Richard's May/June Update

Jul 1, 2020

Boost 1.74 - Interesting Developments in Asio

We’re currently beta-testing Boost 1.74, the lead-up to which has seen a flurry of activity in Asio, which has impacted Beast.

Recent versions of Asio have moved away from the idea of sequencing completion handlers directly on an io_context (which used to be called an io_service) towards the execution of completion handlers by an Executor.

The basic idea being that the executor is a lightweight handle to some execution context, which did what the io_context always used to do - schedule the execution of completion handlers.

The changes to Asio have been tracking The Networking TS which describes a concept of Executor relevant to asynchronous IO.

The Unified Executors proposal unifies the concepts of io execution and the general concept of “a place to execute work” - a somewhat more generic idea than merely an IO loop or thread pool. Work has been ongoing by the members of WG21 to produce an execution model that serves all parties’ needs.

Courtesy of an incredible effort by Chris Kohlhoff, Latest Asio and Boost.Asio 1.74 has been updated to accommodate both models of executors, with the Unified Executors model being the default. It’s important to note that most users won’t notice the change in API this time around since by default the Asio in 1.74 also includes the 1.73 interface.

There are a number of preprocessor macros that can be defined to change this default behaviour:

`BOOST_ASIO_NO_TS_EXECUTORS`

Defining this macro disables the Networking TS executor model. The most immediate thing you’ll notice if you define this macro is that for some executor e, the expression e.context() becomes invalid.

In the Unified Executors world, this operation is expressed as a query against the executor:

auto& ctx = asio::query(e, asio::execution::context);

The idea being that the execution context is a property of an executor that can be queried for.

Another change which users are likely to notice when this macro is defined is that the asio::executor_work_guard<> template corresponding asio::make_work_guard function is no longer defined.

You may well ask then, how we would prevent an underlying execution context from running out of work?

In the Unified Executors world, we can think of Executors as an unbounded set of types with various properties enabled or disabled. The idea is that the state of the properties define the behaviour of the interaction between the executor and its underlying context.

In the new world, we don’t explicitly create a work guard which references the executor. We ‘simply’ create a new executor which happens to have the property of ‘tracking work’ (i.e. this executor will in some way ensure that the underlying context has outstanding work until the executor’s lifetime ends).

Again, given that e is some executor, here’s how we spell this:

auto tracked = asio::require(e, asio::execution::outstanding_work.tracked);

After executing this statement, there are now two executors in play. The first, e may or may not be “tracking work” (ensuring that the underlying context does not stop), but tracked certainly is.

There is another way to spell this, more useful in a generic programming environment.

Suppose you were writing generic code and you don’t know the type of the executor presented to you, or even what kind of execution context it is associated with. However, you do know that if the underlying context can stop if it runs out of work, then we want to prevent it from doing so for the duration of some operation.
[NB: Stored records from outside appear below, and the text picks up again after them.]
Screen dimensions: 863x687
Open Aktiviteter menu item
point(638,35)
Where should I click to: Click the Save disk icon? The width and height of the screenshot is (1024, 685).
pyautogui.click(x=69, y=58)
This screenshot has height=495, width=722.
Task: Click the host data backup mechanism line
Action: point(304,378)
In this case, we can’t use require because this will fail to compile if the given executor does not support the outstanding_work::tracked property. Therefore we would request (or more correctly, prefer) the capability rather than require it:

auto maybe_tracked = asio::prefer(e, asio::execution::outstanding_work.tracked);

We can now use maybe_tracked as the executor for our operation, and it will “do the right thing” regarding the tracking of work whatever the underlying type of execution context. It is important to note that it is an executor, not merely a guard object that contains an executor.

post, dispatch and defer

Another notable change in the Asio API when this macro is defined is that models of the Executor concept lose their post, dispatch and defer member functions.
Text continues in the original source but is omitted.